Activity:
Comb through the entries for "width" and pull out each line that holds it.

Records supplied:
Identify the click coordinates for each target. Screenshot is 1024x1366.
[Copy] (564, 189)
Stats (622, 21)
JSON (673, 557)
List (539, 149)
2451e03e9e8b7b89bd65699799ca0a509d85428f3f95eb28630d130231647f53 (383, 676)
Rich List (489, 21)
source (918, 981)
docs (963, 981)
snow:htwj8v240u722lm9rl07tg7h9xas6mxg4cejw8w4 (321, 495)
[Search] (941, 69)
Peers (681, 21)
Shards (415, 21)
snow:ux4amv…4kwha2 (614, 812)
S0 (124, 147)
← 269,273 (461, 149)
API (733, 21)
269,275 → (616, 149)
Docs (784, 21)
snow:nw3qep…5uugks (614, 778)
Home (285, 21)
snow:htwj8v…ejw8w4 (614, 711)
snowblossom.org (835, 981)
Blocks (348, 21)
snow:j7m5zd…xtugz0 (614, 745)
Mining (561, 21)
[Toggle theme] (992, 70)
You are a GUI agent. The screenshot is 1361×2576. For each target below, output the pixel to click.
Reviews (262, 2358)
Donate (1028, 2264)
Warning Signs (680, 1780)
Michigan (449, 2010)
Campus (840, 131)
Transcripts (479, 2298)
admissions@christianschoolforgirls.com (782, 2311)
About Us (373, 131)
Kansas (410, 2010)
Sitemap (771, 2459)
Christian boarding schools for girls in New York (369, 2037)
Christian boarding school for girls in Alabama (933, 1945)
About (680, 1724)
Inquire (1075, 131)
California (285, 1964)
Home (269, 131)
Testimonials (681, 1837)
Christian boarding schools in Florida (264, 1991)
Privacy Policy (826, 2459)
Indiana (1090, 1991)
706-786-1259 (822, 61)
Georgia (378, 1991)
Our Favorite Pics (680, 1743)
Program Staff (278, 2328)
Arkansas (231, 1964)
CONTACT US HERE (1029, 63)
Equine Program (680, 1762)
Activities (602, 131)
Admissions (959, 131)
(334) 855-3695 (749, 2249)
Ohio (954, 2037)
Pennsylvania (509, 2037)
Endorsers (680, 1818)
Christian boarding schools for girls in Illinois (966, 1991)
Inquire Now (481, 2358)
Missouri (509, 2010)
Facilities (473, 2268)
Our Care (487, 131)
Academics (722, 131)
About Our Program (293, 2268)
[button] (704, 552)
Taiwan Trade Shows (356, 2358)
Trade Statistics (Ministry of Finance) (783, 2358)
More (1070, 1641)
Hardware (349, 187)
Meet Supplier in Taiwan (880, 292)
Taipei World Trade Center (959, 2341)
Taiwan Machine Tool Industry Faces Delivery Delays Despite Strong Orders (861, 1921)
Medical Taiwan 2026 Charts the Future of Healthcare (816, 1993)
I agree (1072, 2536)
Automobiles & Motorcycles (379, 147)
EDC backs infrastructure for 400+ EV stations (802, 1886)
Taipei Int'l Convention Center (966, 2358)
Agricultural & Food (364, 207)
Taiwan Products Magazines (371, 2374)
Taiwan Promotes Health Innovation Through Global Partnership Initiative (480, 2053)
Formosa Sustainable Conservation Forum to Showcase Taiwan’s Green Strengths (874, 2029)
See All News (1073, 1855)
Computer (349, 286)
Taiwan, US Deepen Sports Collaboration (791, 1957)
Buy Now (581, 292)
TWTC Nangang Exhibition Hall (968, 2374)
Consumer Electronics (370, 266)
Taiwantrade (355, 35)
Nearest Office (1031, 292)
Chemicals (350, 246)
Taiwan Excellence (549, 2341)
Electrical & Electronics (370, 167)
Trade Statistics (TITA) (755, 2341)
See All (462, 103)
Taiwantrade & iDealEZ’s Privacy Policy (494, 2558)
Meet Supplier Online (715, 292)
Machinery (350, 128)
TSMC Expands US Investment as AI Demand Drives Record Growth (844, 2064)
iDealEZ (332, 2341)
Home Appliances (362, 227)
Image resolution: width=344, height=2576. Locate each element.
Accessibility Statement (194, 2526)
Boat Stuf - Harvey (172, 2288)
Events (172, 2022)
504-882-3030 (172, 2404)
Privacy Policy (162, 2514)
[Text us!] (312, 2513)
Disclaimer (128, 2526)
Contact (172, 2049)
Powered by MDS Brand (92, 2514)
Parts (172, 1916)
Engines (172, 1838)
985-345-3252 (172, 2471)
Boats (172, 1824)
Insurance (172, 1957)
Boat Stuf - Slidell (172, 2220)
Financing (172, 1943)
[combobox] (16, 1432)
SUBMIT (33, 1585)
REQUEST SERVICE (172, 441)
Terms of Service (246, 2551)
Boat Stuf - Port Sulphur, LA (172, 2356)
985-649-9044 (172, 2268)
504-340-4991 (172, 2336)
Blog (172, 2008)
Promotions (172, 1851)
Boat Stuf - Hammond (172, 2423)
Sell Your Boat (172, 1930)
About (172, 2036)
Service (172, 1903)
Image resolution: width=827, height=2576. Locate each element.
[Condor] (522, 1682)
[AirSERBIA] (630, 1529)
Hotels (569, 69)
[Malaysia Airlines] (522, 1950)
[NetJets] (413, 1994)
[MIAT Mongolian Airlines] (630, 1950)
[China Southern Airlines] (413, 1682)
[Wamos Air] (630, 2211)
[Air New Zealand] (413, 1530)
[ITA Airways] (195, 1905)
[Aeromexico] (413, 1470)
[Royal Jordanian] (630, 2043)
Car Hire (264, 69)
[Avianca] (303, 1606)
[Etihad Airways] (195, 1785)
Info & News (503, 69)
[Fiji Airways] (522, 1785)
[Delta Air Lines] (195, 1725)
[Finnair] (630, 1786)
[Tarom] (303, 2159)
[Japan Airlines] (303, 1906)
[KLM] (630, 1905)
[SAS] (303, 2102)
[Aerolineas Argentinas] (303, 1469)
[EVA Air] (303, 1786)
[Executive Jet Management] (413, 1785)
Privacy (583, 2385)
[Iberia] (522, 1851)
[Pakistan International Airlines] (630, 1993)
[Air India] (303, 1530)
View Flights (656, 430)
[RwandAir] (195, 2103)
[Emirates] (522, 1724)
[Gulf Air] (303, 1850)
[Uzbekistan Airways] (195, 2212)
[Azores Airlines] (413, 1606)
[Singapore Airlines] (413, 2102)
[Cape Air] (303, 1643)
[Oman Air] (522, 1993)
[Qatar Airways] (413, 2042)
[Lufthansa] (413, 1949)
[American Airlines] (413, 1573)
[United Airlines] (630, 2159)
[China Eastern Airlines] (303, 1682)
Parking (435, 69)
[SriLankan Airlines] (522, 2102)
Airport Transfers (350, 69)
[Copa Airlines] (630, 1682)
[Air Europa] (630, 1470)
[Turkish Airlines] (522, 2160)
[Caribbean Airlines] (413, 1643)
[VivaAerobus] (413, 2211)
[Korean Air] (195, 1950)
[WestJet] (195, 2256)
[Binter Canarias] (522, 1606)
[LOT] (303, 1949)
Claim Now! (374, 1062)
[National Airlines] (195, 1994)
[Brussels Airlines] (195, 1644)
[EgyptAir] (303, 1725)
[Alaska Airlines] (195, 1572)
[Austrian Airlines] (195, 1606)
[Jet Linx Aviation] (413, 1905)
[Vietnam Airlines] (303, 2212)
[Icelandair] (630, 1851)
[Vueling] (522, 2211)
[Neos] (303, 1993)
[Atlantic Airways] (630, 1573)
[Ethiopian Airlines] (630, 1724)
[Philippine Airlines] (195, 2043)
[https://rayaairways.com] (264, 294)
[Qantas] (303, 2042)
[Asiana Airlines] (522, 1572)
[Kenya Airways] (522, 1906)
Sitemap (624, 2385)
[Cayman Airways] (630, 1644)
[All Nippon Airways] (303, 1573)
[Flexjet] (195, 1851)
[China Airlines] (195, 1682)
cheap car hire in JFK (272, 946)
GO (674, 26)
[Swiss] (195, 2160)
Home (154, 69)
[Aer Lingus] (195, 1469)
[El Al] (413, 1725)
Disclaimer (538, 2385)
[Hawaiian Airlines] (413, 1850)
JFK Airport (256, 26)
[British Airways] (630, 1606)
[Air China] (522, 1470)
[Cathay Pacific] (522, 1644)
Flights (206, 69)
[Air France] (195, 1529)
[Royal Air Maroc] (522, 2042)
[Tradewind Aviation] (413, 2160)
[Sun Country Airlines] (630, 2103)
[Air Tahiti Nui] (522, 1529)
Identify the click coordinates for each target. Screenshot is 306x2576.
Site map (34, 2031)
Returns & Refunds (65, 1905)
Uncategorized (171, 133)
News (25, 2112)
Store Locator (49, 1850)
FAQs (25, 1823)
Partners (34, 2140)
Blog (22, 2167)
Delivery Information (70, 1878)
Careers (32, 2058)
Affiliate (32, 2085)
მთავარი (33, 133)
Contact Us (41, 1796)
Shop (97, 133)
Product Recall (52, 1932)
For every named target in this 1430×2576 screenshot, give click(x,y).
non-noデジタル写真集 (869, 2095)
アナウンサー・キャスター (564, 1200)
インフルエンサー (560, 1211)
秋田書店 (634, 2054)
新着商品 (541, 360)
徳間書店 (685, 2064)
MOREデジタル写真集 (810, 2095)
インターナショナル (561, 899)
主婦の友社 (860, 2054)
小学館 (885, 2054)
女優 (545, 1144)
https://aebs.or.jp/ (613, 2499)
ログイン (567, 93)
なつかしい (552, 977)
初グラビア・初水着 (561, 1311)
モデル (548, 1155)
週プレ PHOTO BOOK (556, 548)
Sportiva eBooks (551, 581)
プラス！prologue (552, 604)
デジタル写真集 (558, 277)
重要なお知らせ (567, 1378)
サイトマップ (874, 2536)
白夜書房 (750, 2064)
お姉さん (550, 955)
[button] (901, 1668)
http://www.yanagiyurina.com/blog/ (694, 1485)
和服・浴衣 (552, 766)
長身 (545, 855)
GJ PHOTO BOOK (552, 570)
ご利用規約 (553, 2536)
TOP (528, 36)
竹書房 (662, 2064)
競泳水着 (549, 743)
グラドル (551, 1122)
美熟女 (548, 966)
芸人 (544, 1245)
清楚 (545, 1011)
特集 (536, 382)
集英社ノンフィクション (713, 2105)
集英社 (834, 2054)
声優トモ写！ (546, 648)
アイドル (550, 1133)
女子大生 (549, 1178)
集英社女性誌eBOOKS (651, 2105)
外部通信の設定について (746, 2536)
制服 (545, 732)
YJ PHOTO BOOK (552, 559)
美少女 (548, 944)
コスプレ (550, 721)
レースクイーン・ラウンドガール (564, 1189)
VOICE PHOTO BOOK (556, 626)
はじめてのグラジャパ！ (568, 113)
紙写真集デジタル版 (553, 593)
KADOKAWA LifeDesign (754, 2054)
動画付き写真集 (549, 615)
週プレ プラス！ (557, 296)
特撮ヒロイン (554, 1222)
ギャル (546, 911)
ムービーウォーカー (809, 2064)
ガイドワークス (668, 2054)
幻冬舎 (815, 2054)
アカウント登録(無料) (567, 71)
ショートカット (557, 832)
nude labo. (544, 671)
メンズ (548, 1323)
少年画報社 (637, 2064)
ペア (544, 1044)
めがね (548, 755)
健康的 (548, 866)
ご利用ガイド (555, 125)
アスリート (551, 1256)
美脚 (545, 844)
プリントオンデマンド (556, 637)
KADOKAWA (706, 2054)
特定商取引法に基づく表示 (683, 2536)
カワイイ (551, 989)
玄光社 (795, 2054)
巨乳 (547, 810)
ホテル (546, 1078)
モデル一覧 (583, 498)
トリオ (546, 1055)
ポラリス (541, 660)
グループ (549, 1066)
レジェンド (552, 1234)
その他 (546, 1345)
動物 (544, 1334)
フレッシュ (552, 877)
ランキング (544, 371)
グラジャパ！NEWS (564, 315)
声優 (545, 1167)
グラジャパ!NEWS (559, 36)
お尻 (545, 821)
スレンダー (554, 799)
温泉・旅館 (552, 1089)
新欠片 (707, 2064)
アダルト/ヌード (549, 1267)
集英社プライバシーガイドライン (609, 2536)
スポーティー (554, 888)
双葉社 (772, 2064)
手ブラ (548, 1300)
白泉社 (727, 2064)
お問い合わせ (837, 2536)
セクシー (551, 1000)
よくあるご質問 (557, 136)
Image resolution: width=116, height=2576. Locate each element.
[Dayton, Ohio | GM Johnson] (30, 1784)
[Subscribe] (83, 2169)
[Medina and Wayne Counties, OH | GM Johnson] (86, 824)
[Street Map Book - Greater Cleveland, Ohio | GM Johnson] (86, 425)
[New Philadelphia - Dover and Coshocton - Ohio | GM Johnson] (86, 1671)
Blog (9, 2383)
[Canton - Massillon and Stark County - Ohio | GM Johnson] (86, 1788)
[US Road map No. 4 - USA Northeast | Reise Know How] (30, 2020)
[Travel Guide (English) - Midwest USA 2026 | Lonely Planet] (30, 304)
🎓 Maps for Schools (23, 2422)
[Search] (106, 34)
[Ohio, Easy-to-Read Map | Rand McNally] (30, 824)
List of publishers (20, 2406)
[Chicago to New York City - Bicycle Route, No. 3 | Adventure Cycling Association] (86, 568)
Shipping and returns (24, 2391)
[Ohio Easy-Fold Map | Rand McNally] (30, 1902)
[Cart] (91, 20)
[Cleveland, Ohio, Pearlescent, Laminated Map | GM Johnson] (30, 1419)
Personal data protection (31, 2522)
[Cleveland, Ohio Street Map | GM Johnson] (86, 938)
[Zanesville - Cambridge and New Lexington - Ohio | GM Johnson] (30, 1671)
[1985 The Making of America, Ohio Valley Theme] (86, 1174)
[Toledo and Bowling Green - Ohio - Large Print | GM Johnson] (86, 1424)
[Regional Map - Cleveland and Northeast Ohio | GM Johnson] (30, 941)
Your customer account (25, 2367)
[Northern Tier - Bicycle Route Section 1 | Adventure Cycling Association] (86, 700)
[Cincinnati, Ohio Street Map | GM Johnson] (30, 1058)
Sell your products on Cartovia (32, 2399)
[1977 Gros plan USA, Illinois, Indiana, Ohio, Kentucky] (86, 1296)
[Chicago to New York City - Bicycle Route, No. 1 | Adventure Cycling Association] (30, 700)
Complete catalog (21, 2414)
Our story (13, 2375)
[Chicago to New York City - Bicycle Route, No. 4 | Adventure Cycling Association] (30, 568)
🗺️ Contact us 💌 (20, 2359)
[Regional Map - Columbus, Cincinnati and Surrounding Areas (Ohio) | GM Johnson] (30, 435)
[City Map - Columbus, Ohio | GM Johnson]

Exercise response:
Image resolution: width=344, height=2576. Locate each element.
Image resolution: width=827, height=2576. Locate each element.
Image resolution: width=116, height=2576. Locate each element.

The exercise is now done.